The Rosedale Horror (1980) by Jon Ruddy: This Canadian paperback original from defunct Canadian paperback imprint Paperjacks is shocking in its goodness. It's a haunted-house story with a twist, set in Toronto's tony Rosedale neighbourhood in 1974. Ruddy was a long-time newspaper reporter, and it shows: he grounds all the horror elements in detailed, specific, and often quite funny and illuminating glimpses of life at a failing Toronto newspaper in the 1970's.
The specifics of newspaper work on a variety of fronts from daily news columnist to police reporter to freelance writer give the proceedings a real verisimilitude. That the book is often scathingly funny about life at a tabloid and about Toronto the Good really helps things.

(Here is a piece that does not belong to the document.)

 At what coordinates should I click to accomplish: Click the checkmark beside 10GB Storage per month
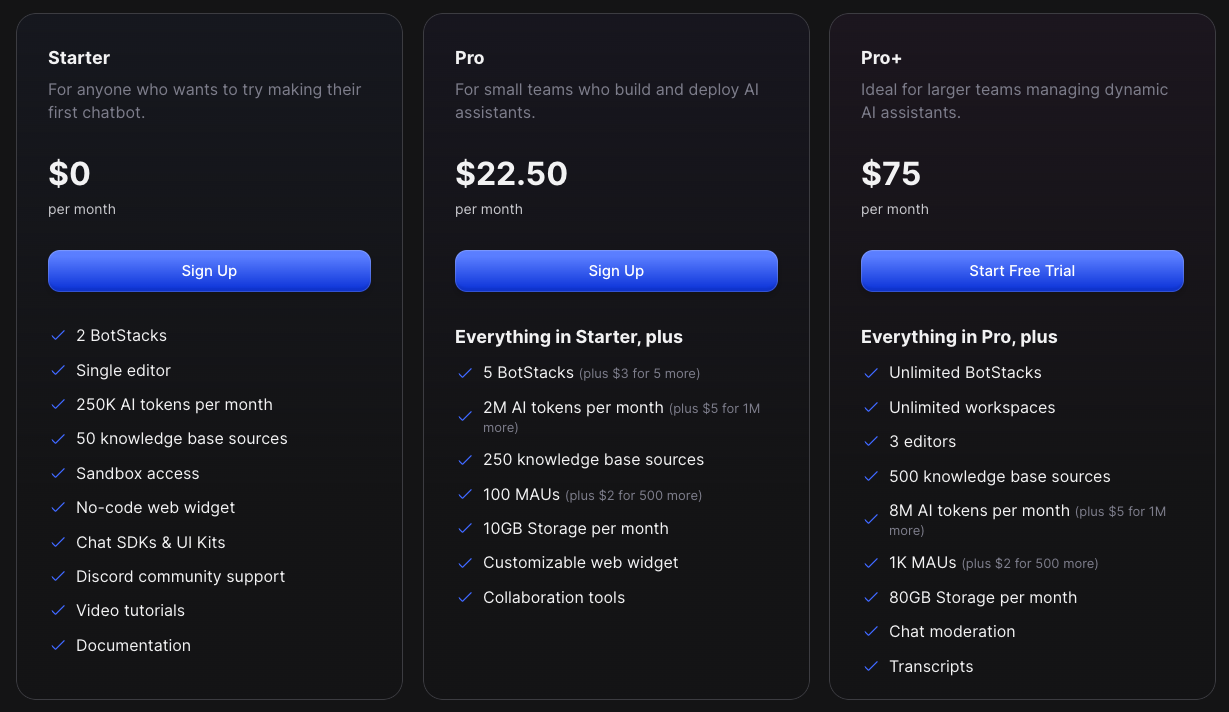(465, 529)
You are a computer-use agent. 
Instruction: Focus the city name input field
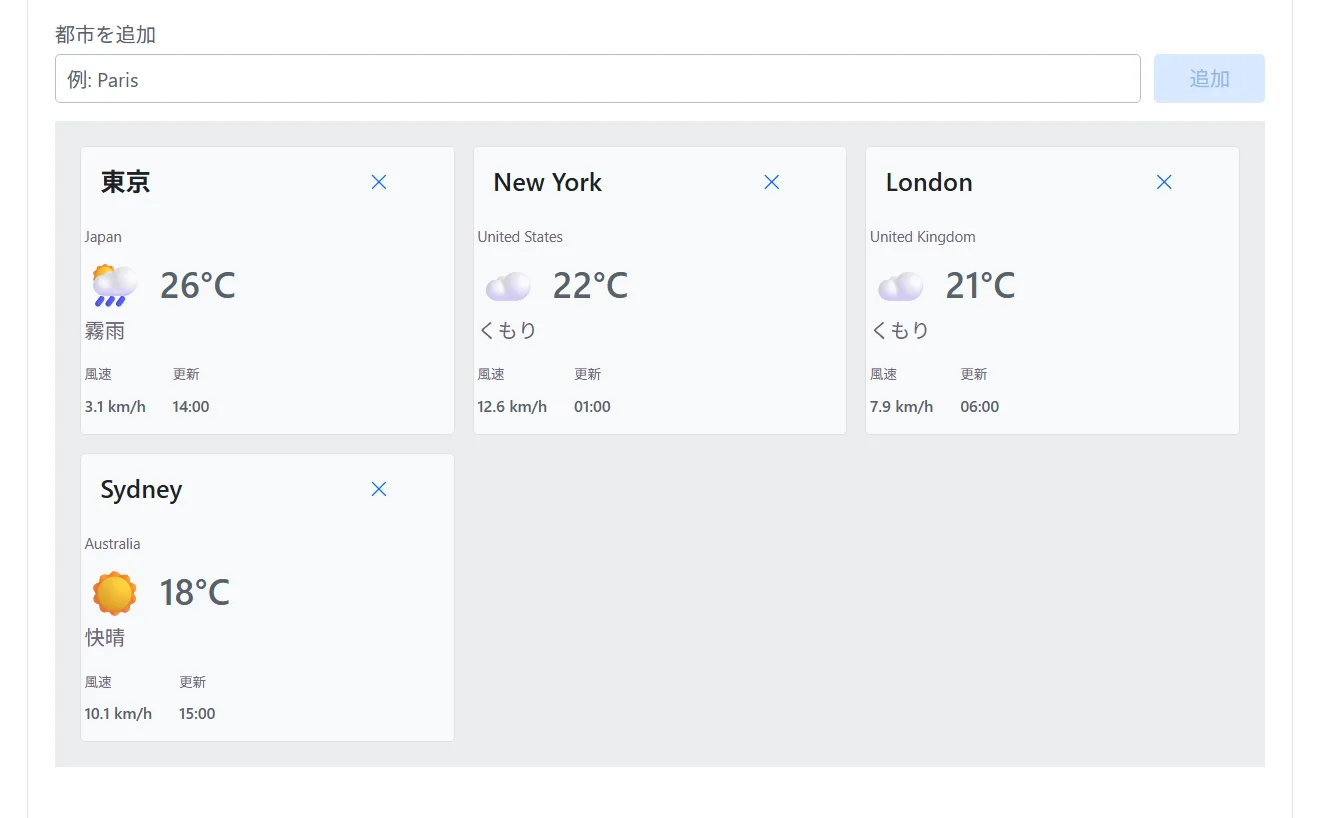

Ruddy also carries off a difficult bit of structure. The Rosedale Horror is told in six sections, each focused in the third-person on a specific character, though there is also some first-person narration by way of a tape recorder. And it all works both as characterization and as a builder of suspense.
There are elements in the text which at times seem sexist. Some of them fall into the realm of a sort of R-rated Leacockian satire directed at certain men and women alike, including a female relationship columnist and a male news columnist. Ultimately, the novel isn't sexist, though some of its characters are sexist and, in a couple of cases, somewhat predatory.

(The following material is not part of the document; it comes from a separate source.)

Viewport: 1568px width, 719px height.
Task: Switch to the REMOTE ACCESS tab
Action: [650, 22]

Ruddy manages several scenes of horror shot through with the occasional bit of grotesque humour. That tape-recorded first-person monologue is one of the two deftest bits of horror, revealing gradually a mind both ill and toxically malign. A rape scene also manages to horrify without seeming exploitative -- no small feat in any novel, and Ruddy amplifies the effect by having the rapist himself under the malign mental influence of something awful.

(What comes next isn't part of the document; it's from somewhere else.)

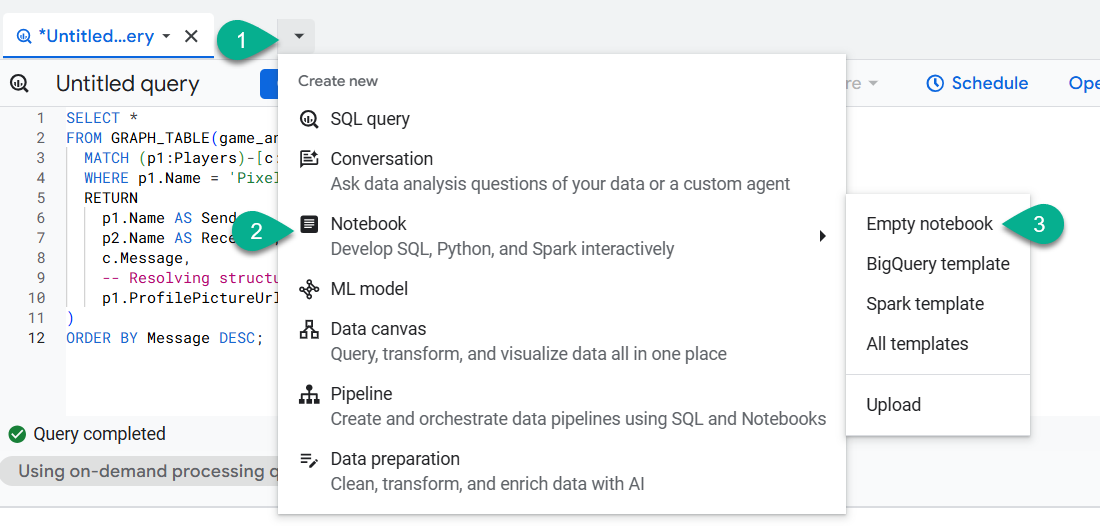Click the Notebook icon in menu

click(309, 224)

The Rosedale Horror certainly has its pulpy elements, but they never undercut the horror and the comedic in Ruddy's novel. As both horror and pointed, satiric social commentary, The Rosedale Horror is far superior to many, many novels I've read by far more celebrated authors. It's also hard to go wrong with a novel in which a character is murdered by being telepathically forced to urinate on the third rail of the Toronto subway line. Recommended.